Nagel: Also im Hinblick jetzt auf die konkreten Fälle, die heute in Göttingen beziehungsweise in Braunschweig verhandelt werden, ist das sicherlich nicht der Fall, denn alles was wir wissen zumindest, ist, dass dort mit krimineller Energie Akten gefälscht worden sind. Wenn sich das bestätigen sollte, dann hätte das keine Gesetzgebungsmaßnahme verhindern können. Im Hinblick auf Spanien muss man sagen, dass dort die gesamte Einstellung auch der Bevölkerung zur Transplantation eine sehr viel positivere ist. Die Spanier sind stolz darauf, dass sie in der Transplantationsmedizin in Europa führend sind. Sie haben zum Beispiel den Vorsitz in der Europäischen Gemeinschaft dazu genutzt, das Thema Transplantation ganz nach vorne zu bringen, auch in Brüssel und Straßburg. Daran sieht man natürlich, dass eine solche positive Grundstimmung, um die es ja bei uns auch in Deutschland geht, dass die dann dazu führt, dass auch mehr transplantiert wird. Sicherlich, mit ordentlichen und guten Strukturen, aber die haben wir in Deutschland auch, insbesondere jetzt nach diesem Skandal. Denn viele Veränderungen sind jetzt noch mal durchgeführt worden. Und von denen erwarte ich auch, dass sie zu einer verbesserten Situation führen, dass sie vor allem aber auch dazu beitragen, und das wird ein langer Weg sein, Vertrauen bei der Bevölkerung wiederzugewinnen.

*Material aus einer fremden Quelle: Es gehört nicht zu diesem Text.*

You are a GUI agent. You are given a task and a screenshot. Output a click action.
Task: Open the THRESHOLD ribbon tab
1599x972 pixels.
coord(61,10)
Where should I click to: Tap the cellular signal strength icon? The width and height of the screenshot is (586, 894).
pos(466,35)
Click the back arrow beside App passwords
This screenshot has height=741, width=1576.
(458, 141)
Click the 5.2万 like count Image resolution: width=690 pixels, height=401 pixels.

Barenberg: Der ärztliche Direktor der Universitätsklinik Essen heute Morgen hier im Deutschlandfunk. Vielen Dank, Eckhard Nagel, für dieses Gespräch!
Nagel: Bitteschön, Herr Barenberg!
Äußerungen unserer Gesprächspartner geben deren eigene Auffassungen wieder. Deutschlandradio macht sich Äußerungen seiner Gesprächspartner in Interviews und Diskussionen nicht zu eigen.